While You Were Asleep ...

Copyright 2004, Traffic World, Inc.

Some day, supply chain professionals are going to wake up and ask ... "What happened?" When they wake up, they will find that they live in an environment where expectations are more rigorous and the demands more challenging than anything they can remember. And as they''re terminated, or replaced by new hires or third parties, they''ll ask: "Where did I go wrong?"

Serving on the boards of the National Industrial Transportation League, NASSTRAC, and American Society of Transportation & Logistics Professionals, I receive a steady stream of information about issues that are either currently, or will be, affecting shippers and carriers in the future. I also receive updates on the number of members in each organization.

You would think that in this sea of economic and political uncertainty, shippers would take advantage of the resources of these organizations, or the other top-notch shipper based organizations such as Council of Logistics Management or Transportation Consumer Protection Council, to stay abreast and informed about what is happening in the industry.

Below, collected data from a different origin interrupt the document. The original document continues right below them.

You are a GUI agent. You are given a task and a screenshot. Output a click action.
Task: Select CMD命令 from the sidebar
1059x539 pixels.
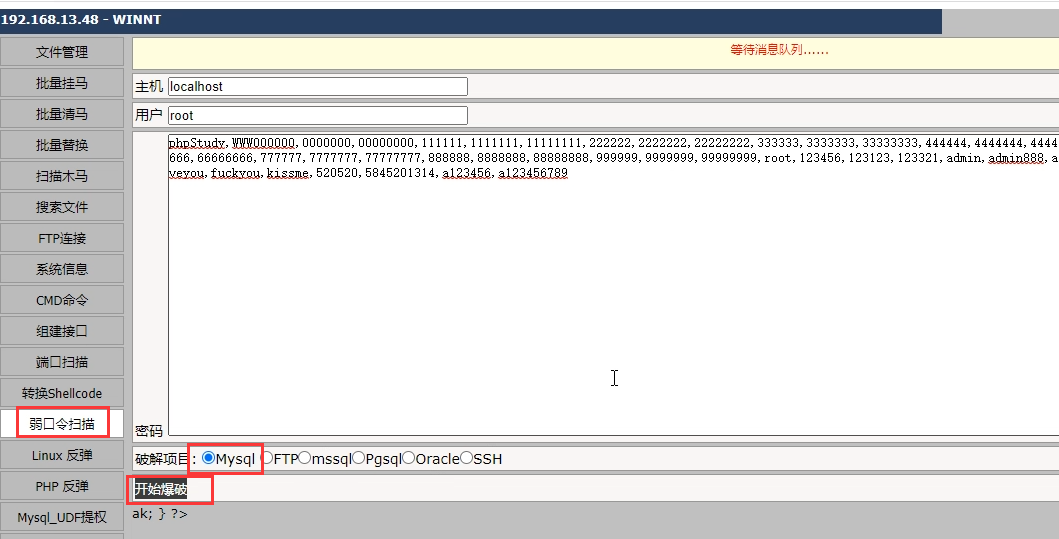62,300
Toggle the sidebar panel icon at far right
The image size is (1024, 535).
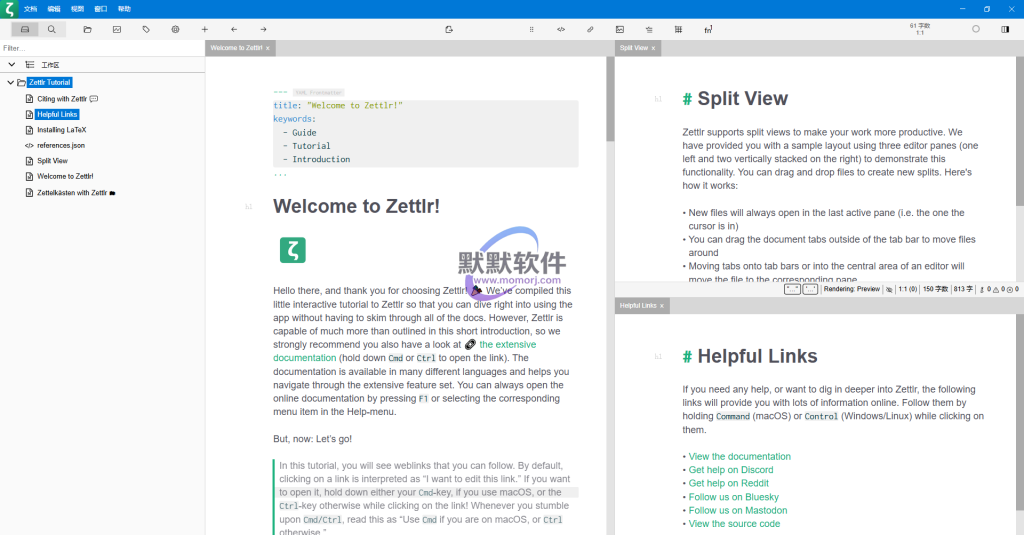1005,29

However, as one takes a look at their membership numbers, and talks to other industry professionals and columnists, the level of apathy is staggering ... and ominous. (It reminds me of a joke involving a boss who asked his subordinate if the reason for his lackluster performance was due to ignorance or apathy. His subordinate answered: "I don''t know and I don''t care.")

Consider for a moment the top three issues on my list of things that domestic shippers need to be concerned about: security, legislation that will adversely impact truckers, and the deteriorating condition of our national transportation infrastructure. On a stand-alone basis each one of these would pack a wallop; collectively, along with all the other global issues, corporate supply chains are at risk.

For example, look at the security issue. When I talk to CEOs and presidents, I remind them that their supply chain is one terrorist incident away from being shut down. When senior officials from Homeland Security talk about a terrorist incident in terms of "when" as opposed to "if," it affirms the belief that shippers need to act now to assess their preparedness to respond to a terrorist event.

With respect to legislation or government rulings that could adversely affect truckers, most people think that this refers to the hours of service situation; but the reality is that HOS is just one area of concern. Whether it''s terrible legislation such as SHIPPA, or the Senate''s version of the current Highway bill that would significantly increase the cost of tolls on the Interstate Highway system, actions by state legislatures and the Congress could significantly increase shippers'' costs.

Anyone who assesses the national transportation infrastructure front can only come to one conclusion: our roads, rails, waterways and airports are already overburdened. In other words, there is not a lot of capacity and certainly not enough to handle the volume assuming even the most conservative growth in GDP in the United States; globally, the situation may even be worse. Traffic World recently had an article chronicling the fact that Ford Motor Co. had to shut down a plant in Hapeville, Ga., outside Atlanta for two days Aug. 30-31 due to a lack of parts. Estimated cost? According to manufacturing industry experts, millions of dollars.

Given this landscape, you have to ask yourself: "Why wouldn''t shippers want to support the professional associations that are fighting the battles on their behalf?" After all, the NITL, NASSTRAC, and other groups such as TCPC and Americans for Safe and Efficient Trucking are out there in the trenches fighting the battles on behalf of shippers throughout the country. Groups such as CLM or the American Society of Transportation & Logistics (which I serve as the chairman) are committed to providing educational resources that help shippers understand these issues and develop strategies for managing the supply chain.

Overall, professional logistics and supply chain associations have valuable information and offer professional networks that can help you deal with the security issues; keep you abreast of legislation affecting productivity and costs; and update you on matters that will impact your business and affect how goods are moved in the future.

The only thing that is missing from this equation is broad-based shipper support for these groups. So if you want to avoid asking "What happened?" here''s some great advice: Wake up! Get involved and support one of these great organizations. Every one of the groups mentioned above could use your support. You and your company will get a great return on your investment of time and money through your membership.